---- Text passage

But after losing Roger Tuivasa-Sheck to a leg injury following just six minutes of play, rival Stephen Kearney denied any such risk despite the winger having been in doubt with a similar injury during the build-up.
“We think there’s a hairline fracture there,” said Kearney, “(but) we did all the relevant tests and x-rays during the week and there was nothing wrong with him there. In his first carry, he heard a crack.”
Australia held a decisive 16-2 lead at halftime, after attacking the right side defence left vulnerable by Tuivasa-Sheck’s departure. But Australia centre Jarryd Hayne also went down with apparent concussion – before playing on in what should prompt a review of concussion enforcement in internationals.
The first points arrived when Kieran Foran was ruled to have taken out chaser Billy Slater in front of the New Zealand sticks, Johnathan Thurston landing the penalty goal. When Cameron Smith took Elijah Taylor high, the ledger was levelled.

--------
---- Dataset section

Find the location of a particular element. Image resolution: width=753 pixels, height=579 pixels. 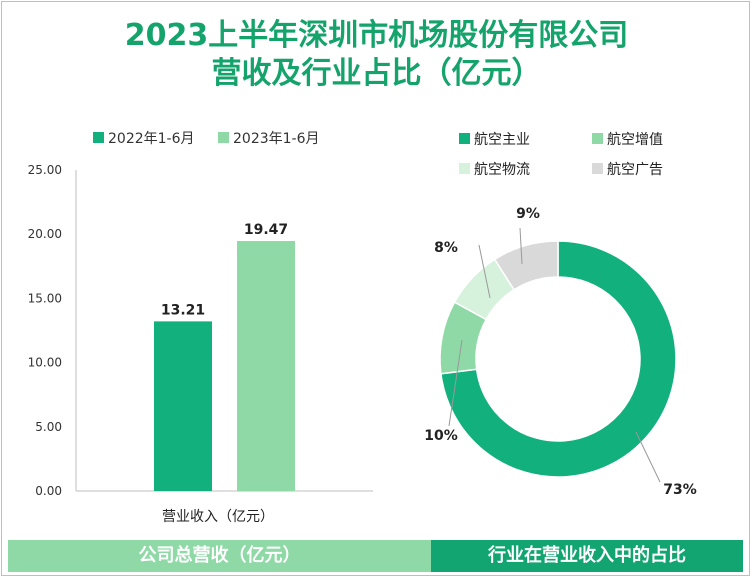

chart-title-line1: 2023上半年深圳市机场股份有限公司 is located at coordinates (376, 36).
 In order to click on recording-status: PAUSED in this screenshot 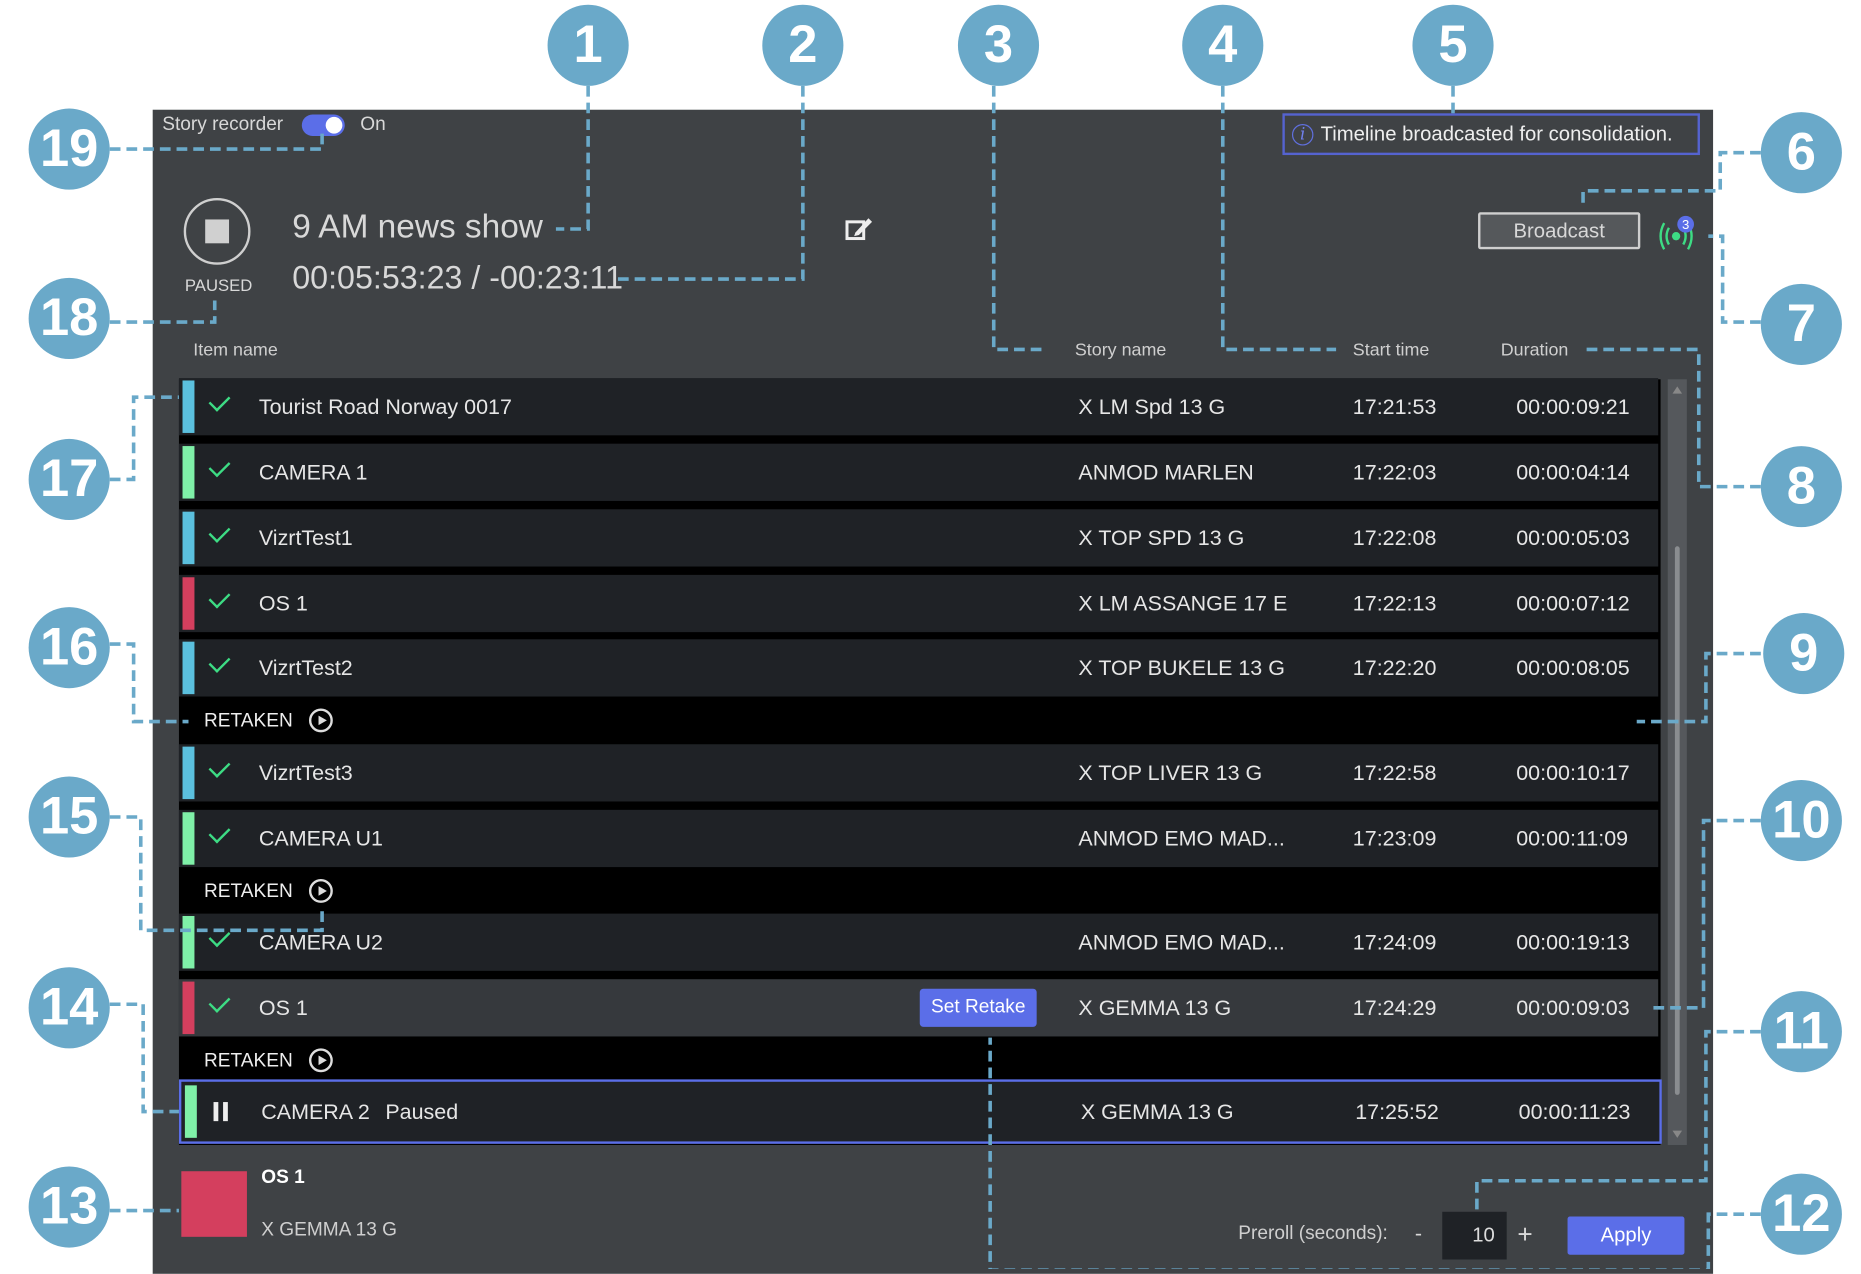, I will do `click(218, 285)`.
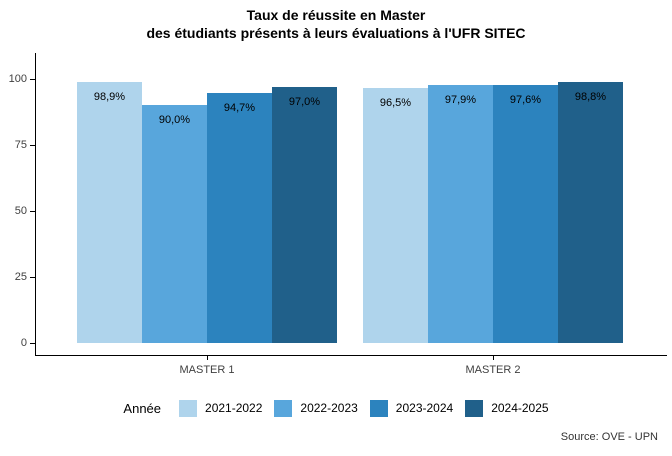 The width and height of the screenshot is (672, 456). Describe the element at coordinates (396, 104) in the screenshot. I see `bar-value-label: 96,5%` at that location.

--------

▸ **Work order A**
Retype part of the rugby report word for word, beginning at the words "But after losing" and stopping after "during the build-up.".
▸ **Work order B**
Continue the rugby report from its last sentence.
The data has nothing to do with the rugby report.

▸ **Reply A**
But after losing Roger Tuivasa-Sheck to a leg injury following just six minutes of play, rival Stephen Kearney denied any such risk despite the winger having been in doubt with a similar injury during the build-up.

▸ **Reply B**
While proceedings to this point led some commentators to compare this to a rugby union international, it soon began to more closely resemble an AFL match with attacking kicks holding sway.
At 20 minutes, Johnathan Thurston dropped a kick just inside the field of play, and to the right of the posts, where it was claimed by Melbourne’s Slater.
He spun midair as he avoided Foran, before ducking under Bryson Goodwin to score.
Rather than allow the modest in-goal areas to supress their kicking game, Australia just seem to become more accurate. Hemmed into a corner by the Kiwis defence, Jarryd Hayne centre-kicked for Cronk who wrestled with Issac Luke as he attempted to get the ball down.
Replays suggested Melbourne’s Cronk did touch the Steeden to the turf – but video referee Ashley Klein chalked off the four points.
There was no denying halfback Cronk four minutes later, however – and again the try was orchestrated by foot rather than hand. Brett Morris made the break, Darius Boyd kicked ahead and the no.7 won the race.
Thurston’s conversion made it 14-2 and a later penalty goal brought up the halftime ledger.
What the contest sorely needed immediately after the break was a New Zealand try. Instead, Slater set the the crowd on a course for the Mexican wave by backing up a break made by winger Boyd and engineered by man of the match Thurston to score his second.
Tries from kicks and interceptions are often derided as having not been honestly earned but there was no denying Australia’s dominance as they scored from one of each in the remaining 39 minutes.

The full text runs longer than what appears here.